On 4 August 2020, late in the afternoon, Syrian citizen Samer Tibati was at work at the tire shop opposite Gate 3 of Beirut Port. His wife Fidaa and their two children, seven-year-old Bissan and two-year-old Hassan, were in their small apartment above the shop waiting for him to finish. Samer was fixing the tire of a customer’s car when he heard a loud explosion nearby.

At 18:07, seconds later, another explosion shakes the area. Samer finds himself on the ground amidst complete chaos. He hears his wife screaming in the apartment above. He rushes out of the shop and manages to enter his destroyed apartment. On the floor, Bissan lies unconscious.

Samer lifts Bissan and rushes out into the street in search of an ambulance. He stands amidst the destruction, trying to stop a car. After a few minutes, he spots a man on a moped. Samer asks the man for help. He rides on the back seat, holding his daughter in his arms. Bissan bites his shoulder and tells him, “Baba, Baba, help me”.

They try several hospitals before Bissan is admitted to Clemenceau Medical Center in Hamra. Her condition is critical, and she needs to stay under surveillance for a few days. Fragments of a hard surface had hit her lungs.
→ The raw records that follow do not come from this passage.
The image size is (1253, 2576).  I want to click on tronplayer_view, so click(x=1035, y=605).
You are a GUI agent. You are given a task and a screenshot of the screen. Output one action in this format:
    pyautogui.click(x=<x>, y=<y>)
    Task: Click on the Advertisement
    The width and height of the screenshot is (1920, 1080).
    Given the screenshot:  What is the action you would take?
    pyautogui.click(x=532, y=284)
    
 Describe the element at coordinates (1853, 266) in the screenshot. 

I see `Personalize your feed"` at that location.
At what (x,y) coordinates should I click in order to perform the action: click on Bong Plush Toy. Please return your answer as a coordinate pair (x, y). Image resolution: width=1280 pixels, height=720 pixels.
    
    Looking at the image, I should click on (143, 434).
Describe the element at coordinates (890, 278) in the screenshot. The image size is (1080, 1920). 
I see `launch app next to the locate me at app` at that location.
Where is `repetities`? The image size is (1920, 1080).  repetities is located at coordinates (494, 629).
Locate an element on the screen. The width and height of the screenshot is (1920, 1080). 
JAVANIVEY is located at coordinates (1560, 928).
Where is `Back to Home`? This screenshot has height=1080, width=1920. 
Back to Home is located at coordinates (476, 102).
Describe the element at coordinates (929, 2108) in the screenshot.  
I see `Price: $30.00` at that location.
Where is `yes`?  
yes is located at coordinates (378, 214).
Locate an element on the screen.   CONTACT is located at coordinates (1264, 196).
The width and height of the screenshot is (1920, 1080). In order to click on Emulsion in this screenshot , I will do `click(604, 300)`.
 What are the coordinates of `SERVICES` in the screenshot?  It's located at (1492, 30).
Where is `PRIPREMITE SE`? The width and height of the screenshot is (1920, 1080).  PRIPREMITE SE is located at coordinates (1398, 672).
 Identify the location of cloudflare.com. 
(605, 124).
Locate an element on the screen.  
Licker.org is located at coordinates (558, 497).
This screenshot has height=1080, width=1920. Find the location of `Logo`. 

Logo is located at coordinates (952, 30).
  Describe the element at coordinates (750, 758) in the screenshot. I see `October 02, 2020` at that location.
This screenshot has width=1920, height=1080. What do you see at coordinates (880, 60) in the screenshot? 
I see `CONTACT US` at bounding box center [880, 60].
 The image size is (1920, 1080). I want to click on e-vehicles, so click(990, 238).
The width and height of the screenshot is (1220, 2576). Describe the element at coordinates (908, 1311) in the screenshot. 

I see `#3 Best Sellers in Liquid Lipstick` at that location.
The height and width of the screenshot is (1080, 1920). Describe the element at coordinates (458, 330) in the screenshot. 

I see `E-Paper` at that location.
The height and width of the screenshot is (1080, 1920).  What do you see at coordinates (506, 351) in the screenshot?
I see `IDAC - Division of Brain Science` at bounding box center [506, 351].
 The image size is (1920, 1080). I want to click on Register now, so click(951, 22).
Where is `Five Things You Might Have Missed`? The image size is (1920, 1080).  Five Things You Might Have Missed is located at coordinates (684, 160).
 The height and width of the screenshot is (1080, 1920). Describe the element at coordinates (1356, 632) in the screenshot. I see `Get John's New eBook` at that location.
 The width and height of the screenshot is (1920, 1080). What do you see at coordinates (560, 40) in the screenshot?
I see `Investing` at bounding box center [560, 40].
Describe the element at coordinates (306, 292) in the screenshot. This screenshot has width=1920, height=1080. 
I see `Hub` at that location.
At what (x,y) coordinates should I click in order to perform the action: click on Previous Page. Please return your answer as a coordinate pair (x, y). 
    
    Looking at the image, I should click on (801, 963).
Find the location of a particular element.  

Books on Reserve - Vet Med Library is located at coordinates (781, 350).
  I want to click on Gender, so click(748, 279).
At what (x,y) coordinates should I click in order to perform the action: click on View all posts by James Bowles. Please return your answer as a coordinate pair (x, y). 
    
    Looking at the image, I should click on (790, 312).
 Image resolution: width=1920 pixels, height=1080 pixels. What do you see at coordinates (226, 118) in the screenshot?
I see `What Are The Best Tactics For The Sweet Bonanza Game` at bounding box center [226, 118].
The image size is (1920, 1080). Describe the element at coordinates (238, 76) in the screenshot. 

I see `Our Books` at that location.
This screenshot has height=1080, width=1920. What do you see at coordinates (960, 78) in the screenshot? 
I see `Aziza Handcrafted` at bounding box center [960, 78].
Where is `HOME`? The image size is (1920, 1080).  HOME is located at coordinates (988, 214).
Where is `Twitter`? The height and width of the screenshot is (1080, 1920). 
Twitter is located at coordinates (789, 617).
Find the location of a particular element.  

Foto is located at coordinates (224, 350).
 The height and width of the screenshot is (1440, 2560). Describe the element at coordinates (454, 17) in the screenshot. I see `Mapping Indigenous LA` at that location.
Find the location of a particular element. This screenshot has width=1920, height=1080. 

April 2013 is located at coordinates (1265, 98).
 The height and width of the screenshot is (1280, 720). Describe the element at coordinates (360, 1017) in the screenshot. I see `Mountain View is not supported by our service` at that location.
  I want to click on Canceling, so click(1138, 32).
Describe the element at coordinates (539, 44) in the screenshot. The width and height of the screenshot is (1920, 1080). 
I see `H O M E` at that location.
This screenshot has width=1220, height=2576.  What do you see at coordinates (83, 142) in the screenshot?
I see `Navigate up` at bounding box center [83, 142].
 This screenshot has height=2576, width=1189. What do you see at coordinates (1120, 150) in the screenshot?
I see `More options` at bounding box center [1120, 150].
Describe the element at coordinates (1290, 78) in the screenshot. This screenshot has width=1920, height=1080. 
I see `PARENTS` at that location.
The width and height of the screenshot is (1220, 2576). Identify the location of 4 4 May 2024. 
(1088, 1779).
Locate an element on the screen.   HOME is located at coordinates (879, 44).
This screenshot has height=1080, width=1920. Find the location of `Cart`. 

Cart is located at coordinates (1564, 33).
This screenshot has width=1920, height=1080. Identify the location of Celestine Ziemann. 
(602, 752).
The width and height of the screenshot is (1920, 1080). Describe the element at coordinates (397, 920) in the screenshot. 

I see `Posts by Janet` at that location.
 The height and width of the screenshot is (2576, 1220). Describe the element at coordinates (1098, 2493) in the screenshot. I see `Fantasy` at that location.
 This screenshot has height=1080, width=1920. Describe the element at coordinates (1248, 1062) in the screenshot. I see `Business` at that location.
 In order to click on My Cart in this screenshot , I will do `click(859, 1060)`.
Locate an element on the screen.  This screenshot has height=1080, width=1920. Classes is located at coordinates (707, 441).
After sending his wife and infant son to the mountains to stay with relatives, Samer spent days and nights in the hospital at Bissan’s side. A week later, before noon, Samer left Bissan’s room for a cigarette. Minutes later, a nurse followed; the doctor was looking for him. Outside Bissan’s room, a medic awaited him with awful news; Bissan had passed away.  

Early every Sunday morning for over a year, Samer visited Bissan with his family. They cleaned her grave and brought her flowers. He had wanted to bury Bissan in Syria so that he could be beside her when he returned home one day with his family, but doing so would have been too expensive and unsafe. Instead, he looked for a space to bury her in Lebanon. He asked in several graveyards, but they did not accept Syrians. Finally, he found a small plot for her at a graveyard in Beirut.

In September 2021, Samer rushed Fidaa to hospital. Hours later, she delivered a baby girl, who they named “Bissan” after her sister.

Two months later, the Tibati family were granted asylum in France, where they remain today. Before leaving Beirut, Samer asked his friends to visit Bissan whenever they have time.

A minute of mourning for the victims of the Beirut Port explosion.